▸ **WHAT YOU WILL DO**
Below are several records. Retype exactly those lines running from the one with "Setembro 2023 (47, 1335)" through the one with "Outubro 2018 (45, 1943)", end lines included, and no others.
[Opening MATERIAL FOR THIS EXERCISE section]
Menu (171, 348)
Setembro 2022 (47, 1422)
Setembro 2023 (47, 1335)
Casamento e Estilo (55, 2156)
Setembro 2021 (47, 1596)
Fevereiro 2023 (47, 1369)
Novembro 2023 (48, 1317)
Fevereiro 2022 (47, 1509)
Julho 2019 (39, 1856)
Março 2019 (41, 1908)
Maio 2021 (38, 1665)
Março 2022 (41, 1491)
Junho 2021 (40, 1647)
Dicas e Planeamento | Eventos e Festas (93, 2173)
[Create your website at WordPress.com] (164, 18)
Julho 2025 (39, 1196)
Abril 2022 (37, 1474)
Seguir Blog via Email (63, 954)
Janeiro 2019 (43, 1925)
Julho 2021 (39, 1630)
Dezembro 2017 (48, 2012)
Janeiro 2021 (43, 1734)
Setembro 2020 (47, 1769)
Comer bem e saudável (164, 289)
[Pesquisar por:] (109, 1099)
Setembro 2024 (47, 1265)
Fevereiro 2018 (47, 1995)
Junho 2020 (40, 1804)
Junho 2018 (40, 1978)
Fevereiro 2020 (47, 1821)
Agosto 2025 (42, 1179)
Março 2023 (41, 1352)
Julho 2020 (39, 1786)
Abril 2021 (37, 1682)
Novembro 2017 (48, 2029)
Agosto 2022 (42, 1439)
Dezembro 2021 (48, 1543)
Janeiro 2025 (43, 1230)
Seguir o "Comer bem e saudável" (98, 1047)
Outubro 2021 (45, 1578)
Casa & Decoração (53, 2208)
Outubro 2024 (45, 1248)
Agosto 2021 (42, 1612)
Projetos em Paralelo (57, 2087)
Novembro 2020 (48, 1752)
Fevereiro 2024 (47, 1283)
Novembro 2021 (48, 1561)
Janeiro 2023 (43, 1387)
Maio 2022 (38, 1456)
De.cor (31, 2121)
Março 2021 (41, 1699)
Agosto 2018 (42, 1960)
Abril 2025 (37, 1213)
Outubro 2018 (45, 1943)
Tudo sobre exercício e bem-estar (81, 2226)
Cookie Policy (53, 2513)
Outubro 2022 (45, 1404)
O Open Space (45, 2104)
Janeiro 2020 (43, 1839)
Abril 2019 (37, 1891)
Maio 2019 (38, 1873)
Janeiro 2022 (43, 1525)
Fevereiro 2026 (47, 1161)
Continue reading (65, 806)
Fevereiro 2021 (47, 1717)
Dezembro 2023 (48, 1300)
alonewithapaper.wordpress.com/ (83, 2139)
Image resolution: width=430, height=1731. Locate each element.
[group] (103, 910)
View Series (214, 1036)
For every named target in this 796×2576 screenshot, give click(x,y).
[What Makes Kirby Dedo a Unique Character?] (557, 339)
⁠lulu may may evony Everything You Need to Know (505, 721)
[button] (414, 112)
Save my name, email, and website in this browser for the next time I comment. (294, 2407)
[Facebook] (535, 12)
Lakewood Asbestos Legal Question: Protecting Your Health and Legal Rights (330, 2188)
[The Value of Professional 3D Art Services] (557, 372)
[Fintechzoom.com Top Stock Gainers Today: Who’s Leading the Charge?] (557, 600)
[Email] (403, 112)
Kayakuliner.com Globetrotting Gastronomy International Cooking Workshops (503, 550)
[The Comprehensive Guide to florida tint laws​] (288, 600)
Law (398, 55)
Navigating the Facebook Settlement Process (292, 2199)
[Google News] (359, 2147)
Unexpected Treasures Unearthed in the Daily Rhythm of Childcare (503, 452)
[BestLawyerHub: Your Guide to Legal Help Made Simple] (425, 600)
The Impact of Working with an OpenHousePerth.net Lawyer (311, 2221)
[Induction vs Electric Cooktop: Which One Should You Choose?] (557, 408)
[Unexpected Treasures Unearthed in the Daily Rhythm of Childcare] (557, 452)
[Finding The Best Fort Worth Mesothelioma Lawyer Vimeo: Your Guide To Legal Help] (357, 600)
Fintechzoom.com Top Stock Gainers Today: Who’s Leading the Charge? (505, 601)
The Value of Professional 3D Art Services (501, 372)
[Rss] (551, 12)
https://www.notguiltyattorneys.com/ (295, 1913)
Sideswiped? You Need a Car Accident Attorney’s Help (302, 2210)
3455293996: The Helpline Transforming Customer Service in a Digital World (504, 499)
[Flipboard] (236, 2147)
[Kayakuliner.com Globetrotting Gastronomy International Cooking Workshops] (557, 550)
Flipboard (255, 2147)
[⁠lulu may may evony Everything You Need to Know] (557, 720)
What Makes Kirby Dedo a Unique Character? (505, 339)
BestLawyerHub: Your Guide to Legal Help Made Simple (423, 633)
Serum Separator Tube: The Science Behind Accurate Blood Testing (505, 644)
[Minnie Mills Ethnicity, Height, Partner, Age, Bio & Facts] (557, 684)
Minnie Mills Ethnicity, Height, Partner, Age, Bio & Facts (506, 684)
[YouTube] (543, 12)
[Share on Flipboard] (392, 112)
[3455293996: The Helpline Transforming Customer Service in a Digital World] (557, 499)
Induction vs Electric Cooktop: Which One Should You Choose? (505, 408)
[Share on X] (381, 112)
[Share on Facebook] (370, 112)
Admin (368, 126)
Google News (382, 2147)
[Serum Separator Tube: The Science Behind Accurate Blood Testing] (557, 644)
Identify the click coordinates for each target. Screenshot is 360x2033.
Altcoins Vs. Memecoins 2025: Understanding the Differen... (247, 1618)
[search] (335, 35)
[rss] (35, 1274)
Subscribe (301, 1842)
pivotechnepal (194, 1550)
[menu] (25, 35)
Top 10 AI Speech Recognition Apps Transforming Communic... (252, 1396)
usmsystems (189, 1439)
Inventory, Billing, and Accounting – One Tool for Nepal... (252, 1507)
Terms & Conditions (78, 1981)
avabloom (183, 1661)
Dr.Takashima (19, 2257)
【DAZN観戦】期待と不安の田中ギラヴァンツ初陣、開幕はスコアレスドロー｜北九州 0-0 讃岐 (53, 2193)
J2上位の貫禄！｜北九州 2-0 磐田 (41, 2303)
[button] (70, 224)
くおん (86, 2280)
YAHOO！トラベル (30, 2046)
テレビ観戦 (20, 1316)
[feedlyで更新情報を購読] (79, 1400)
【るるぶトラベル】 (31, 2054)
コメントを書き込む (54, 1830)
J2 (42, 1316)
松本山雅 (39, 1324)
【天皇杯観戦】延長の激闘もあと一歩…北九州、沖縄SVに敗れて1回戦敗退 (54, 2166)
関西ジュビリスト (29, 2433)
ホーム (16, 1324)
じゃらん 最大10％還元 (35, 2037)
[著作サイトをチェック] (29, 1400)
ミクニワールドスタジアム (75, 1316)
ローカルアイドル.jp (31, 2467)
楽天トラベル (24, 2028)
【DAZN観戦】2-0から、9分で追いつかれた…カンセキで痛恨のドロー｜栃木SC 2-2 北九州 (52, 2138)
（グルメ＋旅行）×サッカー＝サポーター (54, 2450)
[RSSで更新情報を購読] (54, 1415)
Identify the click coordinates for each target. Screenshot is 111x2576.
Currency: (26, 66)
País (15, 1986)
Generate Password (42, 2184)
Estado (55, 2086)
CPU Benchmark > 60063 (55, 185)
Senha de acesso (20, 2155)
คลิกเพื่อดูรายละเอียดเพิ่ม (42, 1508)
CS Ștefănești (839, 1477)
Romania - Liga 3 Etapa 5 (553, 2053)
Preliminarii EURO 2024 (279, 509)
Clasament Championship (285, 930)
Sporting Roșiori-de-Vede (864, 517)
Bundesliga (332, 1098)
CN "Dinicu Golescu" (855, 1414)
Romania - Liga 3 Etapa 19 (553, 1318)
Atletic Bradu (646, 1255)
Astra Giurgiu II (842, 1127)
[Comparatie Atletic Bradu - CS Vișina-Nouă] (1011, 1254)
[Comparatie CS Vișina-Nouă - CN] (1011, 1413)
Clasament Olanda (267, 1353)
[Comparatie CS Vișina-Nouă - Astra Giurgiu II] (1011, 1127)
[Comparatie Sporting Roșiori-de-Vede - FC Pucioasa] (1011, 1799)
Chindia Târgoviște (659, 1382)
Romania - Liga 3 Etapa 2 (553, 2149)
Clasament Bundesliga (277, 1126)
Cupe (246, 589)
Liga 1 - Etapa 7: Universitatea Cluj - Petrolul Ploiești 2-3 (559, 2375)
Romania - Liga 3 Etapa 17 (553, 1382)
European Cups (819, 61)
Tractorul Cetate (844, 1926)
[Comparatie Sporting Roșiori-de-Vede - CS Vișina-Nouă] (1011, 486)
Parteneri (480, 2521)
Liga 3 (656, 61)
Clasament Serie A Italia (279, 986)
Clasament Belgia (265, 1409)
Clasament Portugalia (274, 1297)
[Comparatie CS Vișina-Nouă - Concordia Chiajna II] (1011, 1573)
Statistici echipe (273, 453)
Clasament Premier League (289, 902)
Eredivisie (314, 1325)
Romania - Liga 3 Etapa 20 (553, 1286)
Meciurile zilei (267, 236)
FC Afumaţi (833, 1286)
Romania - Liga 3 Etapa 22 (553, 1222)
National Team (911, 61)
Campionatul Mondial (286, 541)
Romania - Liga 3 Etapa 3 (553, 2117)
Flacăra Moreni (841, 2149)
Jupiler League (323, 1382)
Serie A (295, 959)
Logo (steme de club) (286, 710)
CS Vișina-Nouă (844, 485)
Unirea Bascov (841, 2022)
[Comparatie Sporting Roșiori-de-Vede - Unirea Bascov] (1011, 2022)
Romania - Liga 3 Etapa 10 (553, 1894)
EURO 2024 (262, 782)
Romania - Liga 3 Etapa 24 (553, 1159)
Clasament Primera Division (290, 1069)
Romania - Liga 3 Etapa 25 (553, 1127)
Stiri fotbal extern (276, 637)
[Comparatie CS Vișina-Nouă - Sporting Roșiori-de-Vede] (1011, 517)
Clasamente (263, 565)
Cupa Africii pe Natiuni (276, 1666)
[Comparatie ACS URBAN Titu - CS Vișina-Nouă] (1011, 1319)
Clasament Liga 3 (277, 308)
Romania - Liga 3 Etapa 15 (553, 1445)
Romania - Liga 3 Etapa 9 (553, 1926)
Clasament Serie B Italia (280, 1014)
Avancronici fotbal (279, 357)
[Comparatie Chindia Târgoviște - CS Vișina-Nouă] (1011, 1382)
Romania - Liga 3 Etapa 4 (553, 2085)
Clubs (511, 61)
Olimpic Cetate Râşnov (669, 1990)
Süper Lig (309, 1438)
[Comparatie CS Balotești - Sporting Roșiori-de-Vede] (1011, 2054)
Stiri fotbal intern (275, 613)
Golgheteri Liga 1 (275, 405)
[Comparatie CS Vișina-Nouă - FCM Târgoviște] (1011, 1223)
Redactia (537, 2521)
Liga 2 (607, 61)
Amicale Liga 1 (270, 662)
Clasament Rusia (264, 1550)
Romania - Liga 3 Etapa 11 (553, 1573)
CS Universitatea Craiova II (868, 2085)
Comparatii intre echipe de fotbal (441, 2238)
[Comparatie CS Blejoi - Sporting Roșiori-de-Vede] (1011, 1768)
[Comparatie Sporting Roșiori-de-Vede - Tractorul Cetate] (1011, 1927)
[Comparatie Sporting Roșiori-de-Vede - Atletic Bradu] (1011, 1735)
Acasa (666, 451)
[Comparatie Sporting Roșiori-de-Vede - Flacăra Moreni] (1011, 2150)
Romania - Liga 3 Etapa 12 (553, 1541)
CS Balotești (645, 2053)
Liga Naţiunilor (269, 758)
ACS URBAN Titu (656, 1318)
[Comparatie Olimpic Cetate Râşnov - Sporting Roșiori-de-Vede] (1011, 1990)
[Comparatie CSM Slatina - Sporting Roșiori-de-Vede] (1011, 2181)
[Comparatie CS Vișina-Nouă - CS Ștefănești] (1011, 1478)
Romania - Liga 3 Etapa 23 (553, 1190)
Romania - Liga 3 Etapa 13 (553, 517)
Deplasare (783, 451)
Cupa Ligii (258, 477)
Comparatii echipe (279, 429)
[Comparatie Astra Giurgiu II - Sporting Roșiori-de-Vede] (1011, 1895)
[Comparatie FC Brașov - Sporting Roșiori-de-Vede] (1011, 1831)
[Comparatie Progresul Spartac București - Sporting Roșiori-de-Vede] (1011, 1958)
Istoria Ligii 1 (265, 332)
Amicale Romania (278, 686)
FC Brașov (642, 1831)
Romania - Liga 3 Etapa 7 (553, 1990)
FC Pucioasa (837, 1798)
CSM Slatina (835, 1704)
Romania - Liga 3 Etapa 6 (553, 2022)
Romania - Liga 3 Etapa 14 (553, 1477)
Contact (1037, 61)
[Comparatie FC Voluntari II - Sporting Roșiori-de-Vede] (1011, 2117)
[Closing MATERIAL FOR THIS EXERCISE section]
▸ **WRITTEN SOLUTION**
Setembro 2023 (47, 1335)
Casamento e Estilo (55, 2156)
Setembro 2021 (47, 1596)
Fevereiro 2023 (47, 1369)
Novembro 2023 (48, 1317)
Fevereiro 2022 (47, 1509)
Julho 2019 (39, 1856)
Março 2019 (41, 1908)
Maio 2021 (38, 1665)
Março 2022 (41, 1491)
Junho 2021 (40, 1647)
Dicas e Planeamento | Eventos e Festas (93, 2173)
[Create your website at WordPress.com] (164, 18)
Julho 2025 (39, 1196)
Abril 2022 (37, 1474)
Seguir Blog via Email (63, 954)
Janeiro 2019 (43, 1925)
Julho 2021 (39, 1630)
Dezembro 2017 (48, 2012)
Janeiro 2021 (43, 1734)
Setembro 2020 (47, 1769)
Comer bem e saudável (164, 289)
[Pesquisar por:] (109, 1099)
Setembro 2024 (47, 1265)
Fevereiro 2018 (47, 1995)
Junho 2020 (40, 1804)
Junho 2018 (40, 1978)
Fevereiro 2020 (47, 1821)
Agosto 2025 (42, 1179)
Março 2023 (41, 1352)
Julho 2020 (39, 1786)
Abril 2021 (37, 1682)
Novembro 2017 (48, 2029)
Agosto 2022 (42, 1439)
Dezembro 2021 (48, 1543)
Janeiro 2025 (43, 1230)
Seguir o "Comer bem e saudável" (98, 1047)
Outubro 2021 (45, 1578)
Casa & Decoração (53, 2208)
Outubro 2024 (45, 1248)
Agosto 2021 (42, 1612)
Projetos em Paralelo (57, 2087)
Novembro 2020 (48, 1752)
Fevereiro 2024 (47, 1283)
Novembro 2021 (48, 1561)
Janeiro 2023 (43, 1387)
Maio 2022 (38, 1456)
De.cor (31, 2121)
Março 2021 (41, 1699)
Agosto 2018 (42, 1960)
Abril 2025 (37, 1213)
Outubro 2018 (45, 1943)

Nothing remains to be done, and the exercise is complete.